Estudo japonês indica que memória funciona melhor à noite

Melhor desempenho da memória estaria ligado à proteína BMAL1, que é produzida com mais frequência antes de dormir

Um estudo recente conduzido pela Universidade de Tóquio apontou que a memória dos seres humanos possa funcionar melhor à noite, mais precisamente antes de dormir. A pesquisa foi feita com duas espécies de roedores: um grupo de camundongos saudáveis e outro modificado geneticamente para não produzir a proteína BMAL1, que regula o comportamento de uma série de genes.

Os animais foram treinados para que explorassem um objeto até então desconhecido. O objetivo era fazer com que eles guardassem esse objeto na memória. Em seguida, passaram a observar a reação dos roedores em relação ao objeto, em diferentes partes do dia. Se um rato se mostrasse menos curioso com a peça nova, significaria que ele se lembrava melhor da coisa.
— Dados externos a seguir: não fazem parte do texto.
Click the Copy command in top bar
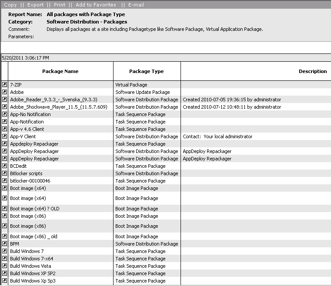331x286 pixels. (x=10, y=5)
Em um dos grupos, os roedores não produziam a BMAL1, proteína considerada constante. Ao longo do dia, o corpo vai aumentando sua produção e tem seu pico quando a pessoa está pronta para dormir.

Por meio do experimento, foi descoberto que os ratos que não produzem a BMAL1 lembravam-se do objeto com menor intensidade do que os roedores do segundo grupo (os quais produziam BMAL1).

Os pesquisadores também detectaram que os ratos saudáveis expostos ao objeto nas primeiras horas após acordar se lembravam menos do que aqueles que fizeram o teste de reconhecimento logo antes de dormir.

Desta forma, concluíram que a habilidade de recordar varia de acordo com o ciclo da proteína BMAL1. Isso equivale a dizer que a memória acompanha o relógio biológico.